Page extract:
# # # #

Ariel Kalma, the pioneering French new-age musician, electronic composer, and multi-instrumentalist, has died. The news was confirmed in a statement from record label Rvng Intl., who throughout the 2010s put out a compilation of Kalma’s previously unreleased early recordings as well as several collaborative albums between himself and other artists. “After contending with many health challenges over the past several years, his departure was sudden though peaceful,” it reads in part. He was 78.
Born in Paris in 1947, Kalma’s first instruments of choice were the recorder and saxophone. At the University of Paris he studied computer science and met the Belgian-Italian crooner Salvatore Adamo. After being invited by Adamo to join his touring band, Kalma learned how to play the flute within a week. During the late ’60s and early ’70s, he met and worked with bossa nova guitarist Baden Powell and, back in Paris, began to play around with ReVox reel-to-reel tape recorders. Chaining two of these machines together, Kalma was able to create analog loops of saxophone, church organ, and other instruments, layering them with poetry and found sound in his first original compositions.
Time spent busking on the streets of New York City led to encounters with both free jazz trumpeter Don Cherry and godfather of American minimalism Terry Riley, but it was a one-way trip to India in 1974 that proved the genesis of Kalma’s recording career proper. He later recalled a “heart-opening” experience of being in an airplane hangar during monsoon season, which he documented on a portable tape recorder. While in India, Kalma also learned the technique of circular breathing, which allowed him to get continuous drones out of his instruments. Returning to Paris, he worked at Pierre Henry’s INA-GRM Studio, frequently cited as the birthplace of modern electronic music, and self-released his debut album, Le Temps des Moissons, in 1975.
Kalma released dozens of albums throughout the rest of the 20th century, and recorded even more music that never saw the light of day. Rvng Intl. gathered some of those early tape recorder compositions on 2014’s An Evolutionary Music (Original Recordings: 1972 – 1979). The latter act of Kalma’s career was largely defined by his collaborations with younger musicians. He worked with Robert Aiki Aubrey Lowe (of Lichens and 90 Day Men) on We Know Each Other Somehow in 2015, and last year shared The Closest Thing to Silence alongside the Los Angeles experimental duo Jeremiah Chiu and Marta Sofia Honer. “Ariel was a true maestro,” Aubrey Lowe wrote in memory of Kalma, “a gentle, thoughtful human who maintained a wonder and enthusiasm for creative work throughout his entire life.”

# # # #

Work item A:
Answer these about the Ariel Kalma article:
(i) How old was Kalma when he died?
(ii) What technique did Kalma learn while in India?
(iii) What was the title of his debut album, and in what year did he self-release it?
Work item B:
From the Ariel Kalma article, copy out the passage starting at "Time spent busking" and ending at "Moissons, in 1975.".

Source data:
# # # #

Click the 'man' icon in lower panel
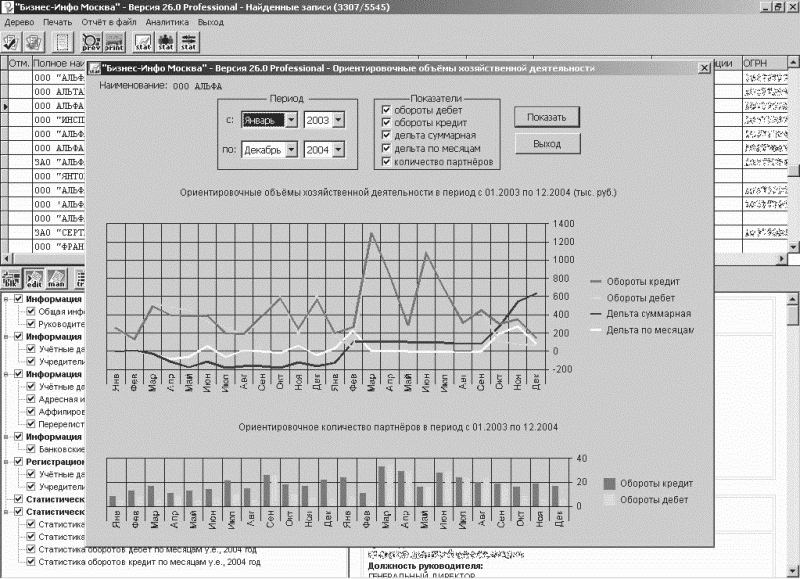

# # # #

Response A:
(i) 78
(ii) Circular breathing
(iii) Le Temps des Moissons, in 1975

Response B:
Time spent busking on the streets of New York City led to encounters with both free jazz trumpeter Don Cherry and godfather of American minimalism Terry Riley, but it was a one-way trip to India in 1974 that proved the genesis of Kalma’s recording career proper. He later recalled a “heart-opening” experience of being in an airplane hangar during monsoon season, which he documented on a portable tape recorder. While in India, Kalma also learned the technique of circular breathing, which allowed him to get continuous drones out of his instruments. Returning to Paris, he worked at Pierre Henry’s INA-GRM Studio, frequently cited as the birthplace of modern electronic music, and self-released his debut album, Le Temps des Moissons, in 1975.